Pixel coordinate grounding data
[Start of section]
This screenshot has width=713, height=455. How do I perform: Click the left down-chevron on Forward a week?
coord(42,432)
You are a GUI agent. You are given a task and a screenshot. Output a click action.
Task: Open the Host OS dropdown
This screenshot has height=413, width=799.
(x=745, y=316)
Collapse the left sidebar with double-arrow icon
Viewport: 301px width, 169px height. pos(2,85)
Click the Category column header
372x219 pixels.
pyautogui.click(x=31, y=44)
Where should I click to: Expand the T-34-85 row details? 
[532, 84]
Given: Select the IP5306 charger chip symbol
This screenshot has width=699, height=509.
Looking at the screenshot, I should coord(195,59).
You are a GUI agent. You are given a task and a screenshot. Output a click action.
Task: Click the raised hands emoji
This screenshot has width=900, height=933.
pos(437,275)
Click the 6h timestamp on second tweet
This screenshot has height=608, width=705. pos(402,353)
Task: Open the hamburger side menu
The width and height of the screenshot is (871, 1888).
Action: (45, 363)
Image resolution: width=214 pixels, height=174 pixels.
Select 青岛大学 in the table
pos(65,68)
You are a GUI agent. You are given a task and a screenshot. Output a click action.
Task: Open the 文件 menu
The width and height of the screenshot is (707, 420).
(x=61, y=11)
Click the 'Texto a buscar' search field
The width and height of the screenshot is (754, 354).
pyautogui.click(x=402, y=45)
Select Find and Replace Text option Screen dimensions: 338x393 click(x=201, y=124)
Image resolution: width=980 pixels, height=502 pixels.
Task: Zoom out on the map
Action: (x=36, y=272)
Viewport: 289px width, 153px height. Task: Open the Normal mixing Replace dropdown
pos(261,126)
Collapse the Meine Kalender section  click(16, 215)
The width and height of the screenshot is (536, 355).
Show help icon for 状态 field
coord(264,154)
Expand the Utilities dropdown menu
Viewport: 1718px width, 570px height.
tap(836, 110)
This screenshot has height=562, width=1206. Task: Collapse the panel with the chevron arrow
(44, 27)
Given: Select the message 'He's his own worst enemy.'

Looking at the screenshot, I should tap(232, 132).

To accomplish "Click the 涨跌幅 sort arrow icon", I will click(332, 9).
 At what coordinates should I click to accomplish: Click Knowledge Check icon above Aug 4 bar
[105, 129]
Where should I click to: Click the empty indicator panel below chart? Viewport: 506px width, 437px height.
[End of section]
EXERCISE AIM = Every entry, from top to bottom, should be repeated word for word.

ANSWER TO THIS PROBLEM =
This screenshot has width=713, height=455. How do I perform: Click the left down-chevron on Forward a week?
coord(42,432)
You are a GUI agent. You are given a task and a screenshot. Output a click action.
Task: Open the Host OS dropdown
This screenshot has height=413, width=799.
(x=745, y=316)
Collapse the left sidebar with double-arrow icon
Viewport: 301px width, 169px height. pos(2,85)
Click the Category column header
372x219 pixels.
pyautogui.click(x=31, y=44)
Where should I click to: Expand the T-34-85 row details? 
[532, 84]
Given: Select the IP5306 charger chip symbol
This screenshot has width=699, height=509.
Looking at the screenshot, I should coord(195,59).
You are a GUI agent. You are given a task and a screenshot. Output a click action.
Task: Click the raised hands emoji
This screenshot has width=900, height=933.
pos(437,275)
Click the 6h timestamp on second tweet
This screenshot has height=608, width=705. pos(402,353)
Task: Open the hamburger side menu
The width and height of the screenshot is (871, 1888).
Action: (45, 363)
Image resolution: width=214 pixels, height=174 pixels.
Select 青岛大学 in the table
pos(65,68)
You are a GUI agent. You are given a task and a screenshot. Output a click action.
Task: Open the 文件 menu
The width and height of the screenshot is (707, 420).
(x=61, y=11)
Click the 'Texto a buscar' search field
The width and height of the screenshot is (754, 354).
pyautogui.click(x=402, y=45)
Select Find and Replace Text option Screen dimensions: 338x393 click(x=201, y=124)
Image resolution: width=980 pixels, height=502 pixels.
Task: Zoom out on the map
Action: (x=36, y=272)
Viewport: 289px width, 153px height. Task: Open the Normal mixing Replace dropdown
pos(261,126)
Collapse the Meine Kalender section  click(16, 215)
The width and height of the screenshot is (536, 355).
Show help icon for 状态 field
coord(264,154)
Expand the Utilities dropdown menu
Viewport: 1718px width, 570px height.
tap(836, 110)
This screenshot has height=562, width=1206. Task: Collapse the panel with the chevron arrow
(44, 27)
Given: Select the message 'He's his own worst enemy.'

Looking at the screenshot, I should tap(232, 132).

To accomplish "Click the 涨跌幅 sort arrow icon", I will click(332, 9).
 At what coordinates should I click to accomplish: Click Knowledge Check icon above Aug 4 bar
[105, 129]
Where should I click to: Click the empty indicator panel below chart? Viewport: 506px width, 437px height.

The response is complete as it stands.